Multiplicative Updates for Nonnegative Quadratic Programming

by Fei Sha, Yuanqing Lin, Lawrence K. Saul and Daniel D. Lee

This paper addresses a method for quadratic programming with non-negative constraints. We know there are serveral basic techniques dealing with non-negative constraints: one is use the logarithm and the gradient method would becoeme a multiplicative update step, which is usually referred to as EG.

In this paper, the following optimization problem,
minimize F(x) = xTA x /2 + bT x subject to x >= 0
is explored. The proposed updating rule is simple: let A = A+ - A-, where A+ and A- are the positive elements and negative elements of A and let ai = (A+ x)i, ci = (A-x)i. The updating scale factor resembles a root of a quadratic algebraic equation:
xi <- xi (-bi + sqrt(bi2 + 4 ai ci)) / (2ai)
The rest is the proof.

Here I want to mention several easy parts about the algorithm: the gradient of the objective function is ai + bi - ci and when it's positive the update rule will decrease the objective function and when it's negative the update rule will increase the objective function; the fixed point analysis shows that the condition coincides with KKT condition.

There are several application of this optimization technique, e.g. in the dual problem of SVM. But it seems that specific algorithms, such as SMO will do better than this multiplicative update rule. So maybe we have to check the convergence rate and do some experiments for comparison.

1 comment:

Anonymous said...

An interesting idea, but it's not clear why we would to use these types of updates.

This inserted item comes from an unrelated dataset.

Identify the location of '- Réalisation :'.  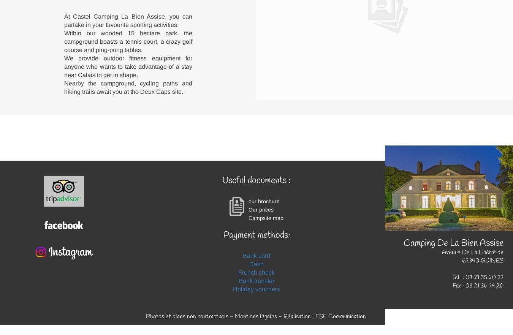
(295, 316).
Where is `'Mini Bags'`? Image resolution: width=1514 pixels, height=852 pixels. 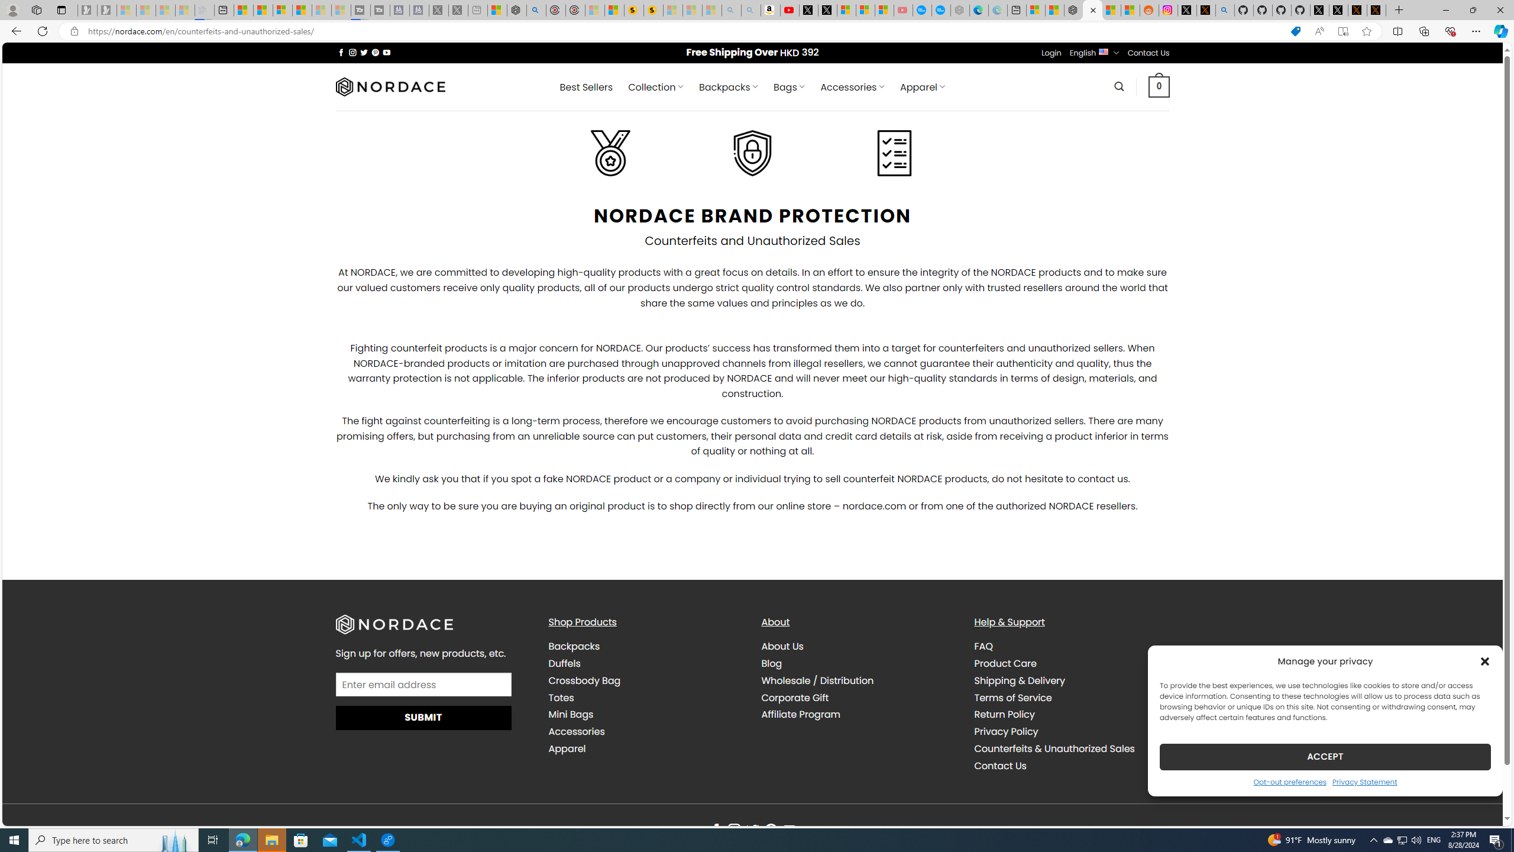
'Mini Bags' is located at coordinates (571, 714).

To get the SVM dual expressed in terms of non-negative constraints alone, they must assume the bias is 0. This is ok, but if you make this assumption it opens up a whole new ball-game of optimization methods, such as gradient projection methods. This includes generalized Cauchy point methods, nonmonotone spectral projected gradient methods, two-metric projection methods, and Nesterov's method for solving problems with simple constraints:
- http://portal.acm.org/citation.cfm?id=589081
- The chapter of Nocedal & Wright's "Numerical Optimization" on quadratic programming.
- The chapter of Bertsekas' "Nonlinear Programming" on optimization over convex sets.
- The chapter of Nesterov's "Introductory Lectures on Convex Optimization" on nonsmooth convex optimization.

I suspect that all four of the above methods would solve this particular SVM dual faster than the multiplicative updates. The author's experiments where they verify that they get the 'right' classification error on some tiny UCI data sets are certainly not convincing from an optimization perspective.